Failed resolution won’t affect special talent admits

(From Left) Bubba Cunningham and Admissions Dean Steve Farmer discuss athletics at a Faculty Council meeting.

(From Left) Bubba Cunningham and Admissions Dean Steve Farmer discuss athletics at a Faculty Council meeting.

Jay Smith, a history professor, proposed the resolution in response to the publication of the Wainstein report in October 2014. Smith said the resolution was meant to establish a standard for the recruitment of student-athletes.

“It is just distressing to members of the athletic reform group that the faculty as a collective has not been able to muster the will to take a stand on an issue that was integral to the scandal,” Smith said.

“So we wanted the faculty to make a statement. More broadly, reflecting the reality of our scandal, we wanted the University to try to ensure that one of the causes of the scandal, namely the presence of unprepared students on the campus, would be eliminated.”

Smith said University admissions is an underaddressed cause of the scandal exposed in the Wainstein report.

“The University so far, in the handling of the scandal, has basically refused to acknowledge that the scandal really started in Jackson Hall, not Howell Hall,” Smith said. “It started with admissions policies that allowed a number of unprepared or underprepared athletes onto campus who then had to be taken care of with curricular shortcuts of various kinds.”

Beverly Taylor is an English professor and a voting member of the Advisory Committee on Undergraduate Admissions, where the Faculty Council referred Smith’s resolution in February. She said the committee recommended that the Faculty Council not pass the resolution because the current admissions process for students with special talents is effective.

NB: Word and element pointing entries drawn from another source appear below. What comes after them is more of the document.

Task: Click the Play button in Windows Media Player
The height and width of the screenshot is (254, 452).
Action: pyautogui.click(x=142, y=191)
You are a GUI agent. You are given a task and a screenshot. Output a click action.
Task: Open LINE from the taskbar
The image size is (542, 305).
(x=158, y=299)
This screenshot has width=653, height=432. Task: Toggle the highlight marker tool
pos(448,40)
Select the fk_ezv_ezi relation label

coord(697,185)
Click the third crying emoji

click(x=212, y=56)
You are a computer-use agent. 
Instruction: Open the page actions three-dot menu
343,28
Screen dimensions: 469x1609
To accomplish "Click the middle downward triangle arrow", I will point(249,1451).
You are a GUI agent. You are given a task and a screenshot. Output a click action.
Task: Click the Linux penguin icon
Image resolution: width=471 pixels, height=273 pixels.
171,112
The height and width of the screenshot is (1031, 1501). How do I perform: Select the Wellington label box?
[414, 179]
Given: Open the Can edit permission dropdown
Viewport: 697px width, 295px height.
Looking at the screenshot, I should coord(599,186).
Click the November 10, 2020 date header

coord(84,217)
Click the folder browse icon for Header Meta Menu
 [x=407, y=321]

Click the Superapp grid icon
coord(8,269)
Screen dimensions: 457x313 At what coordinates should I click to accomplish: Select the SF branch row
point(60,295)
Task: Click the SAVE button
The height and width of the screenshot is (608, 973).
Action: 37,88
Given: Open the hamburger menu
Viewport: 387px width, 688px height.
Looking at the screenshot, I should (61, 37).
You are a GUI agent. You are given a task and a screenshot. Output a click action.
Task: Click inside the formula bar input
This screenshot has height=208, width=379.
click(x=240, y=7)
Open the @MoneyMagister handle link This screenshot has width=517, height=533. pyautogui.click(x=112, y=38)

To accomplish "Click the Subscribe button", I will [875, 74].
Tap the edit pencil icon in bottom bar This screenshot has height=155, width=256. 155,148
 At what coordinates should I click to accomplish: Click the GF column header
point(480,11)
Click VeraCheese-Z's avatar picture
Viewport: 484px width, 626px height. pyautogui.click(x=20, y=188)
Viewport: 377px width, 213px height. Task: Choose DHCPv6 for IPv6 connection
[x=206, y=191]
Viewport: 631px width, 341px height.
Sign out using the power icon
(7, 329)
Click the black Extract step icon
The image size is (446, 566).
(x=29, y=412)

“I like the way our admissions policies are implemented by the Office of Undergraduate Admissions because they try to assess that both potentials — that can’t really be measured by a GPA, and I think they’re doing a splendid job,” she said.

Smith said the pressure to keep student-athletes eligible was what created curricular shortcuts. He said passing the resolution to end the admission of these students would have been a step in the right direction.

“If these workarounds are not created to begin with you won’t have ... other students taking advantage of them,” he said. “Having reasonable minimum admissions standards is one way to guarantee that students are meeting the same basic expectations in the classroom.”

Taylor said the Office of Undergraduate Admissions and the Committee on Special Talent, who examines the admission of those expected to make below a 2.3 GPA their first semester, looks at students holistically.

In 2013 and 2014, the Committee on Special Talent reviewed and admitted 23 students. In the fall semester of 2015, 21 out of the 23 were academically eligible, and the median cumulative GPA was 2.3 for all 23 students.

Todd Taylor, chairperson of the Committee on Special Talent, said he did not support passing the resolution because the review process has been continuously improving.

“We look very carefully at every case and it’s real simple,” he said. “We’re looking for evidence that this student can succeed academically at UNC.”